<<<<

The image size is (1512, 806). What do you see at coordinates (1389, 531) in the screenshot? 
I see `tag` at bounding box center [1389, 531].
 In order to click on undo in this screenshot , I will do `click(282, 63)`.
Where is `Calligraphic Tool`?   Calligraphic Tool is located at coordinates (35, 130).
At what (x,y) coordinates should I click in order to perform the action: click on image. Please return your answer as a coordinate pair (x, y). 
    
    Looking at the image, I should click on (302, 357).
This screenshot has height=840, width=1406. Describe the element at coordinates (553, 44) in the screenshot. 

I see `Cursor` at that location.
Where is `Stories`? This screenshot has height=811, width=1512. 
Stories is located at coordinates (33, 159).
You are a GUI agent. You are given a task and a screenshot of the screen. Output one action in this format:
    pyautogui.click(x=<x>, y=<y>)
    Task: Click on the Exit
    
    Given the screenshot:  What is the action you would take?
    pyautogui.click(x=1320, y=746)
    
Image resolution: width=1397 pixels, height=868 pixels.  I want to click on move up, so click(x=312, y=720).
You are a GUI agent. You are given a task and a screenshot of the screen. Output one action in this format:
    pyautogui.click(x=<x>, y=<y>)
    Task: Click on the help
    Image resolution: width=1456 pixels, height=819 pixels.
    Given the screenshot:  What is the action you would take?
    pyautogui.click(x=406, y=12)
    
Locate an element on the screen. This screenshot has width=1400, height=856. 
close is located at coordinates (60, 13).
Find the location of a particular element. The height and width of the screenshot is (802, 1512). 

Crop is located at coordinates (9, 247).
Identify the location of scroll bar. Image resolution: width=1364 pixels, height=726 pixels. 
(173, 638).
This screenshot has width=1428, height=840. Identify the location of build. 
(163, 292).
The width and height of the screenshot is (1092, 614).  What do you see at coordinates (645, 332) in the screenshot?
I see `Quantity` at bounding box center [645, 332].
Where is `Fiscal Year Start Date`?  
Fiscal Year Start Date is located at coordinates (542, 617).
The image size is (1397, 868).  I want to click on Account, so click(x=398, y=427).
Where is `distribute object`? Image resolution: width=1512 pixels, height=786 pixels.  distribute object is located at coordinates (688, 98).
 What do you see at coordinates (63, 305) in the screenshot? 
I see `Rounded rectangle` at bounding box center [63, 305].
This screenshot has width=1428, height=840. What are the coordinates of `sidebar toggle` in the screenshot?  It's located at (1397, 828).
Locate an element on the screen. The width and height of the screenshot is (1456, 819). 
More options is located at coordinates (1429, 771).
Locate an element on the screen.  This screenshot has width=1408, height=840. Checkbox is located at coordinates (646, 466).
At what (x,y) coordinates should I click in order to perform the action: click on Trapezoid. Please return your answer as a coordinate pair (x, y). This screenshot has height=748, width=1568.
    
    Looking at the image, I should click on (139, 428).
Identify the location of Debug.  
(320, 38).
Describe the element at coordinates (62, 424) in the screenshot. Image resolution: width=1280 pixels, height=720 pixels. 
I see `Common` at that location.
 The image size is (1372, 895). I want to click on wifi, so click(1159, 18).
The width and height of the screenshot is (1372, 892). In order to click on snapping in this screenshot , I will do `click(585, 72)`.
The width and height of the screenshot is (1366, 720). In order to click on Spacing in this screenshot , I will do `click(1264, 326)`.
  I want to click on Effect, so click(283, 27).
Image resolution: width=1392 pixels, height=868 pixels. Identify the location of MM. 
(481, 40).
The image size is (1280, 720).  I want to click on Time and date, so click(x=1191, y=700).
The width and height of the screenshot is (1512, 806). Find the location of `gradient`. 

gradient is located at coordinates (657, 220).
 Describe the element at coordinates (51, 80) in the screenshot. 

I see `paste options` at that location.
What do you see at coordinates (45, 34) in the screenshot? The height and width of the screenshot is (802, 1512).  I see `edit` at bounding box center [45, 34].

>>>>

Task: Return every line of the material above that contains the word "Stories".

Solution for this task:
Where is `Stories`? This screenshot has height=811, width=1512. 
Stories is located at coordinates (33, 159).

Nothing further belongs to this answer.